JurisprudênciaIA

Tribunal Superior do Trabalho

Agravo de Instrumento em Recurso de Revista 0010056-42.2017.5.15.0006

Relator(a)
Delaide Alves Miranda Arantes
Órgão julgador
2ª Turma
Data do julgamento
10/03/2021
Data de publicação
12/03/2021

TST – Agravo de Instrumento em Recurso de Revista 0010056-42.2017.5.15.0006, Rel. Delaide Alves Miranda Arantes, 2ª Turma, j. 10/03/2021, p. 12/03/2021

Ementa

EMENTA: AGRAVO DE INSTRUMENTO EM RECURSO DE REVISTA INTERPOSTO PELA RECLAMADA. RECURSO REGIDO PELA LEI 13.467/2017 . TRANSCENDÊNCIA ECONÔMICA RECONHECIDA 1 - VIGILANTE VÍTIMA DE ASSALTO. RESPONSABILIDADE OBJETIVA DO EMPREGADOR. ATIVIDADE DE RISCO. INCAPACIDADE TOTAL TEMPORÁRIA PARA O LABOR. INDENIZAÇÃO POR DANOS MORAIS DEVIDA. De acordo com o acórdão regional, o reclamante foi vítima de assalto no local de trabalho, onde exercia a função de vigilante. Por se tratar de atividade de risco, haja vista o seu exercício o expor a uma maior potencialidade de sofrer os danos da violência, impõe-se o reconhecimento da responsabilidade objetiva do empregador, persistindo o dever de indenizar o dano moral, in re ipsa , nos termos do art. 927, parágrafo único, do Código Civil.
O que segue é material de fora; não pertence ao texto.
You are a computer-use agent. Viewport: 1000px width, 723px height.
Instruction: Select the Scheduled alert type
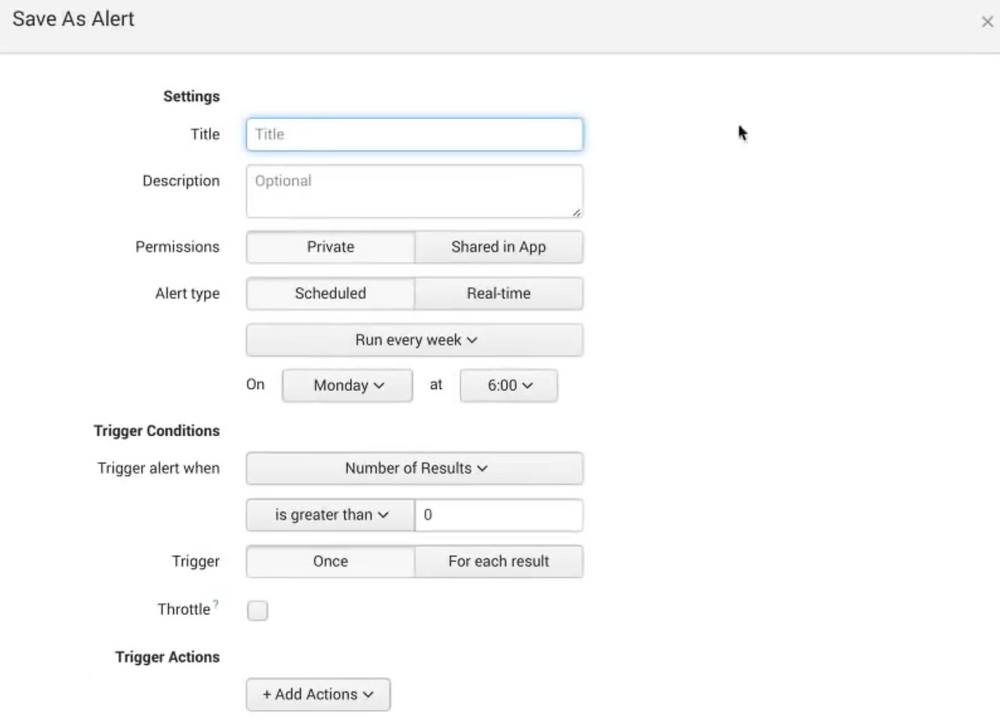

Agravo de instrumento não provido . 2 - INDENIZAÇÃO POR DANOS MORAIS NO VALOR DE R$20.000,00 (VINTE MIL REAIS) MANTIDA PELO TRIBUNAL REGIONAL . REQUERIMENTO DE REDUÇÃO DO MONTANTE ARBITRADO . IMPOSSIBILIDADE. Em relação ao quantum indenizatório, o critério de arbitramento é eminentemente subjetivo, não partindo de elementos estritamente objetivos. Ponderam-se, nessa análise, parâmetros comumente utilizados pela doutrina e jurisprudência, a saber, a situação econômica do ofensor, a gravidade e a repercussão da ofensa, e o grau de culpa ou dolo, de modo a atender a dupla finalidade da indenização: reparatória e punitivo-pedagógica. Esta 2.ª Turma, em caso análogo de indenização por dano moral em razão do desenvolvimento de estresse pós-traumático e depressão pelo empregado, vítima de assalto no ambiente de trabalho, que resultou em incapacidade laborativa temporária, considerou proporcional à extensão do dano o valor de R$35.000,00 (trinta e cinco mil reais) arbitrado na instância ordinária. Logo, o montante de R$20.000,00 (vinte mil reais) mostra-se compatível com a extensão dos danos experimentados pelo reclamante, nos termos do art. 944 do Código Civil. Registre-se que a revisão do valor arbitrado, nos termos do entendimento pacificado por este Tribunal, somente é possível quando a importância se mostra nitidamente exorbitante ou irrisória, o que não retrata a hipótese dos autos, em que a indenização por danos morais foi arbitrada com razoabilidade e proporcionalidade. Agravo de instrumento não provido. (Tribunal Superior do Trabalho (2ª Turma). Acórdão: 0010056-42.2017.5.15.0006. Relator(a): DELAIDE ALVES MIRANDA ARANTES. Data de julgamento: 10/03/2021. Juntado aos autos em 12/03/2021.)